A grand trek back in time

The Gap Hotel on the Warwick to Stanthorpe Road, circa 1890.

Out and About on the Road – with Cr Marika McNichol

Recently, I decided to drive home via the “back road” on Old Stanthorpe Road from Warwick to Stanthorpe, to check out the latest road upgrades.
These upgrades include the widening of the O’Dea’s Road intersection and resurfacing/widening a section of Old Stanthorpe Road. They will increase safety, especially for heavy vehicles travelling to and from the Sibelco Lime Mine and visitors to Cherrabah.
Travelling a little further down the road there is a new section of bitumen road that the Southern Downs Regional Council had recently upgraded and constructed through the Roads to Recovery program, I was pleased how well this windy road was constructed, with wide drains and the extra width of the road to allow more room for traffic, which will increase safety for vehicles using this section of road.
150 years ago this road was a quiet little country road, connecting Warwick to Maryland. In early 1872 traffic on this road increased dramatically due to the discovery of tin in Stanthorpe. About 100 tonnes of tin was carted from Stanthorpe to the Warwick Mill Hill Railway Station every week, taking approximately two days for each trip. Approximately three to four tonnes of tin was carted at a time by horse and dray – travelling at about 5km per hour, making it a long trip. Teamsters would stop at the Gap Hotel overnight. Today a B-double truck carrying 30 tonnes would do the trip in about an hour.
As I ascended a steep hill, I passed through Perrot’s Gap. About 600 metres south of Sand Road I could see the remnants of a small cellar lined with granite stones, about 50 metres inside the paddock, on the western side of the road, this was the Gap Hotel’s cellar.
Part of an advertisement, by Mr William Gilliam, in the Warwick Argus on 16 May 1878, for the sale of his Gap Hotel, stated that it was:
“In the most healthy position in Queensland, eighteen miles from Warwick. The House contains Eleven Rooms all being nearly new, besides detached Kitchen, Dairy (built of stone) 24 ft. by 16 ft., Brick Oven, Well of bilateral water with pump into kitchen. Five Stalled Stable, Hay and Corn Room.
“There is also a Kitchen Garden and Orchard of one acre closely paled which at all seasons of the year will grow English as well as Colonial Vegetables, the climate being, owing to the elevated situation, more like New Zealand than Queensland.
“There are also stock yards, milking pens, killing yards &c. Cobb and Co. Coaches pass the door twice a-day, and change horses at the hotel and the ‘Gap Hotel’ is the stage for breakfasting of the passengers by the coach leaving Warwick every morning” (the Cobb and Co. change station was to the south of the hotel).

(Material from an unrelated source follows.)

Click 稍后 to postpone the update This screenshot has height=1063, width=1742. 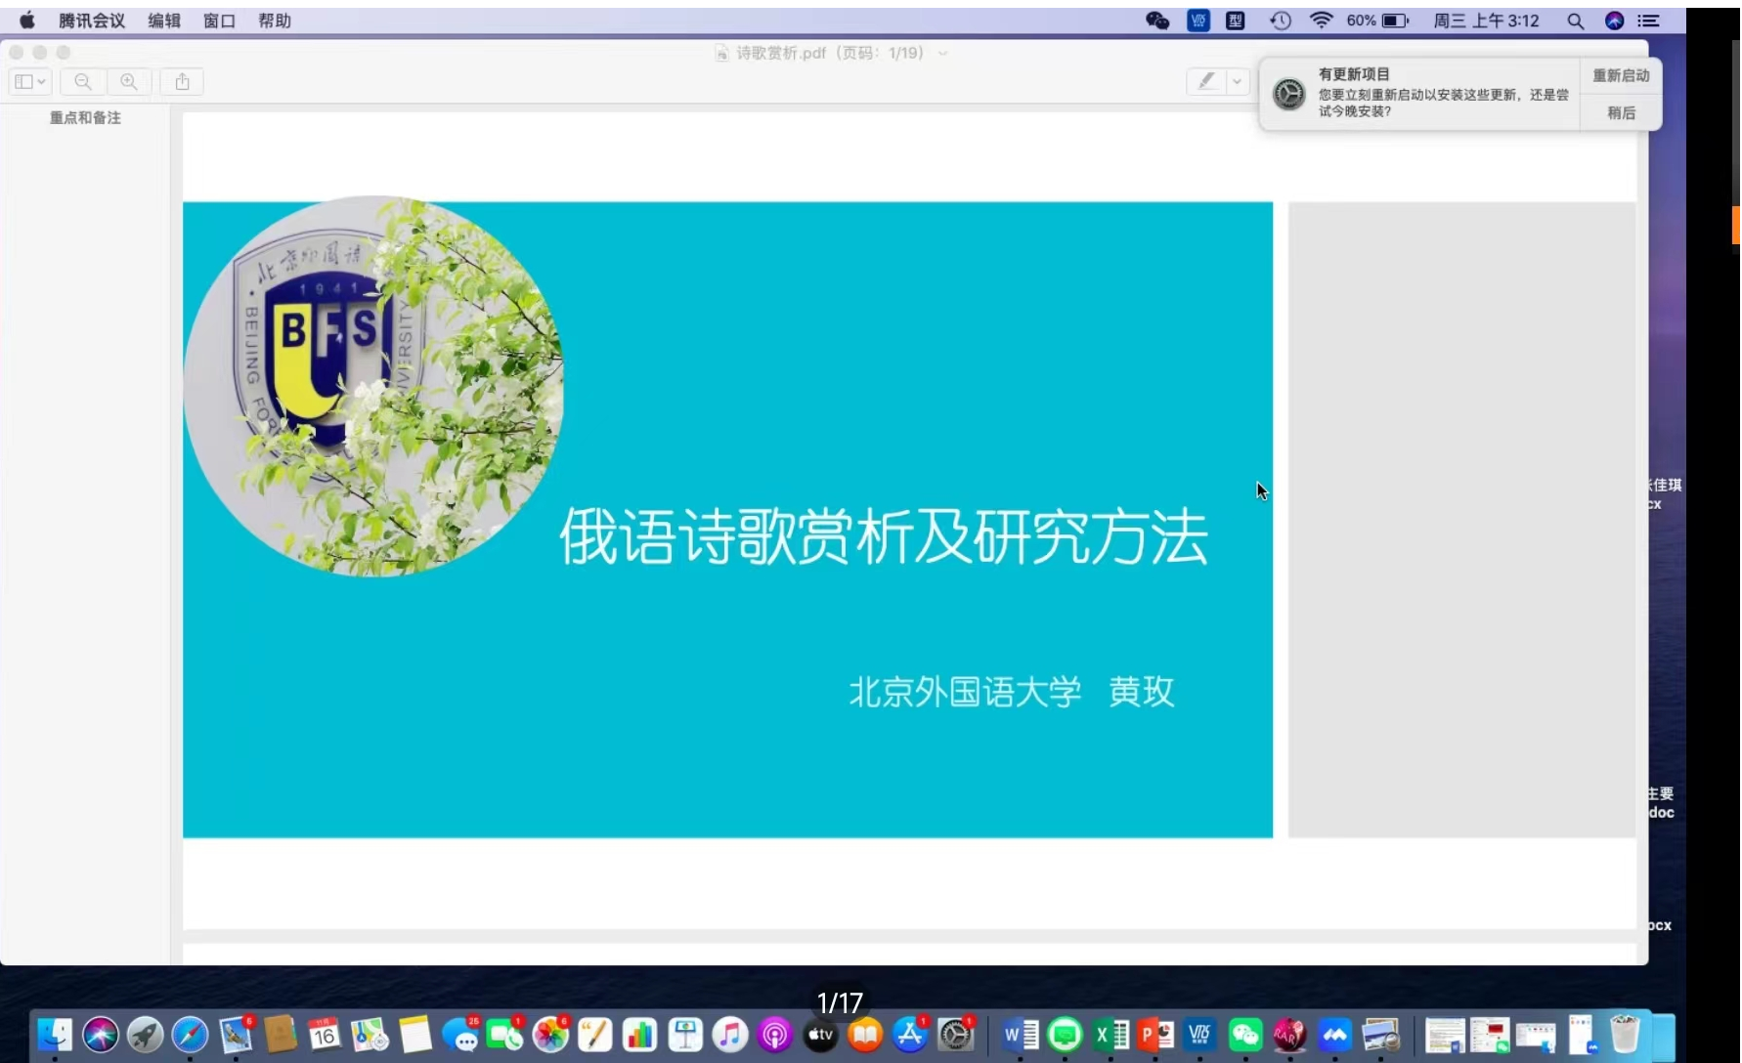1620,113
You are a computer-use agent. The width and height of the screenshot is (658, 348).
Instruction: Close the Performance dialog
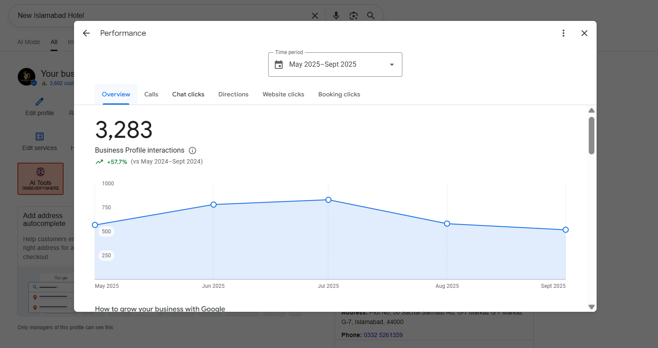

The advertisement also stated: “The traffic on the road will always increase as it is the great highway from Queensland to N.S.W. and is the only road from Warwick to Maryland, Stanthorpe, Vegetable Creek and Tenterfield”.

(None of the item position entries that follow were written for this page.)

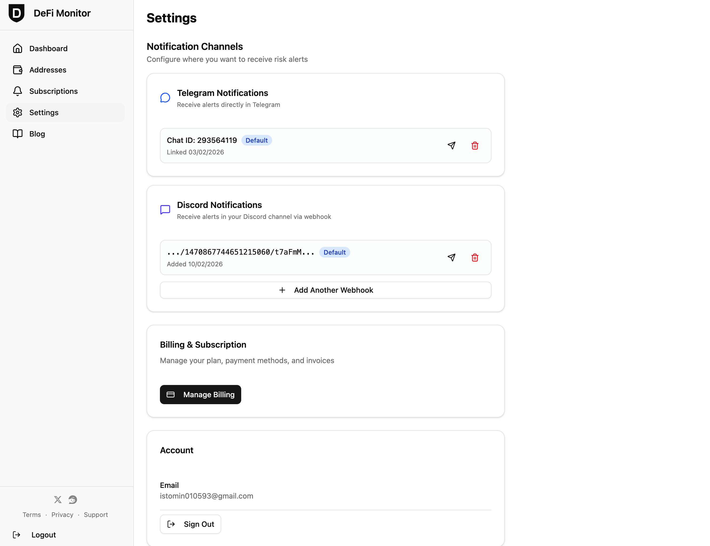The width and height of the screenshot is (710, 546).
Task: Click the bell icon beside Subscriptions
Action: (x=18, y=91)
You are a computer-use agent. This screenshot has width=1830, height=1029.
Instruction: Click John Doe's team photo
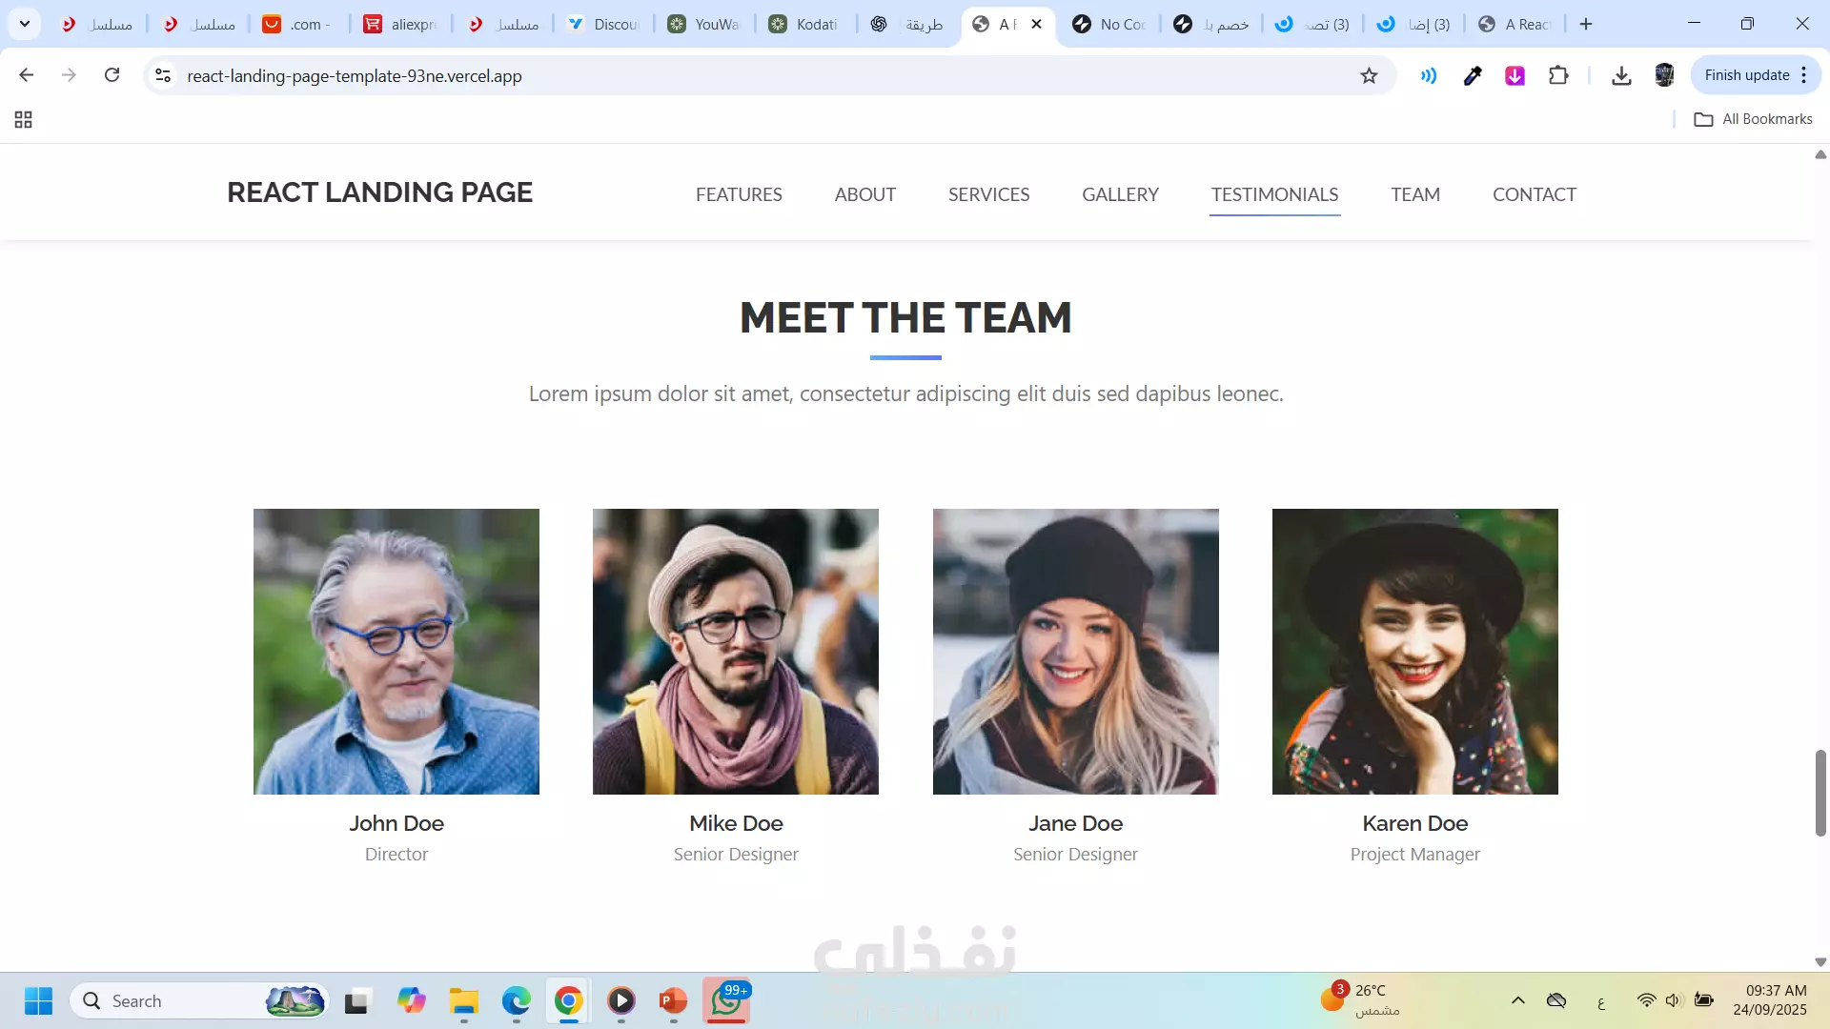(397, 651)
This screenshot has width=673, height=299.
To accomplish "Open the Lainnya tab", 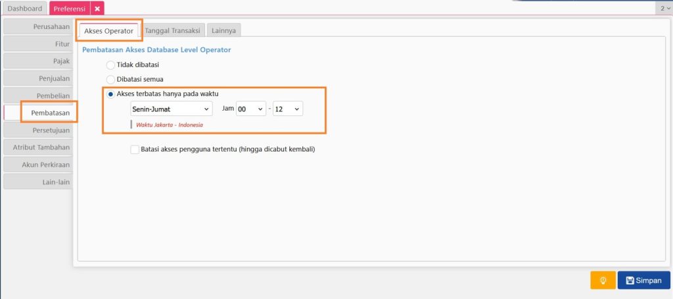I will click(223, 30).

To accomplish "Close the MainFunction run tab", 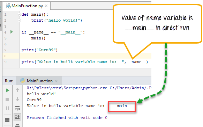I will pyautogui.click(x=56, y=81).
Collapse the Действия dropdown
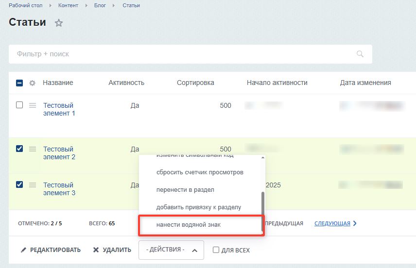The width and height of the screenshot is (416, 268). [171, 250]
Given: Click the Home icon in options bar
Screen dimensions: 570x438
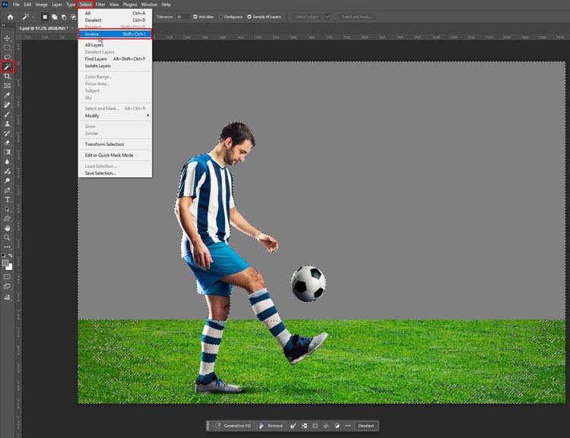Looking at the screenshot, I should [11, 16].
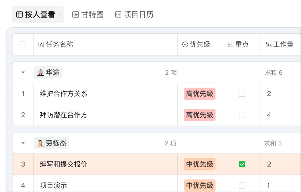This screenshot has width=301, height=192.
Task: Click the 高优先级 tag on row 1
Action: (200, 94)
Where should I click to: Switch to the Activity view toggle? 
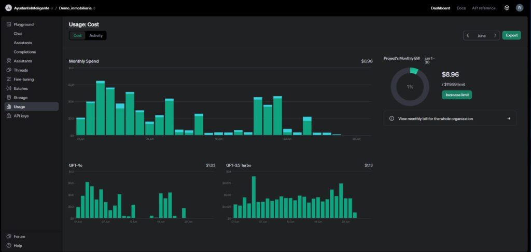(96, 35)
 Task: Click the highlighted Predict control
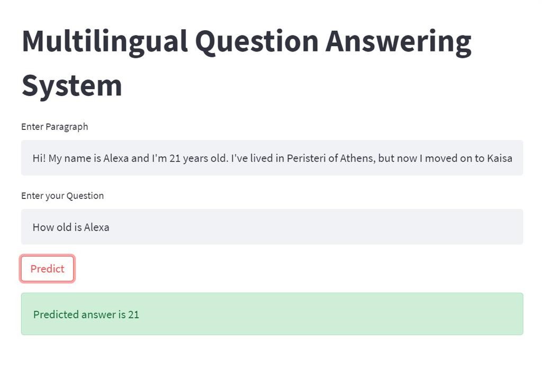point(47,268)
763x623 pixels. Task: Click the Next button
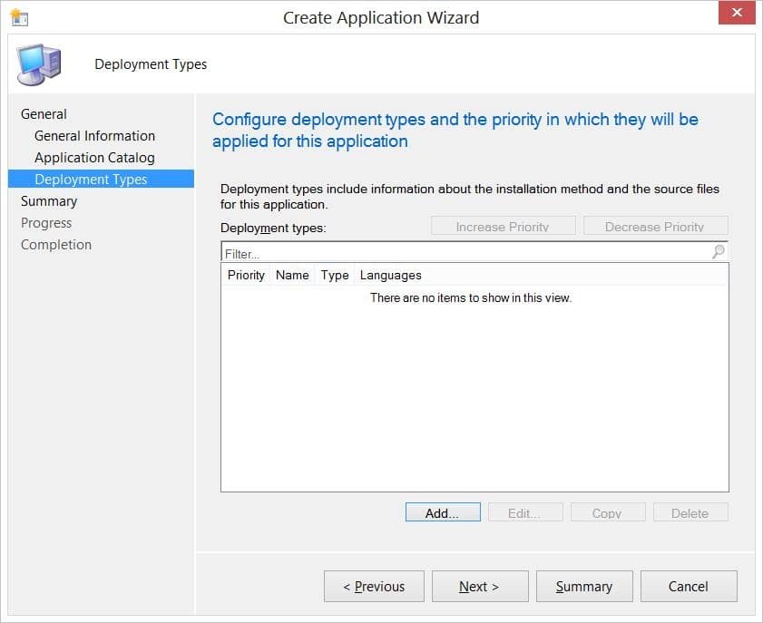point(480,586)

On 3 May, 1881, after nine very busy years of heavy traffic on the road, the railway to Stanthorpe was opened, the hooves of the galloping Cobb and Co. horses could be heard no more, and the Gap Hotel’s business plummeted as progress of new rail transport took over.
Roads and transport are such an integral part of our lives and travels, they are as important to us today as they were in days gone past. Our Southern Downs region is steeped in history and present day expansion.
I would like to thank Mr Graham Gillam, William Gilliam’s great nephew, for the photo and information he provided for this article.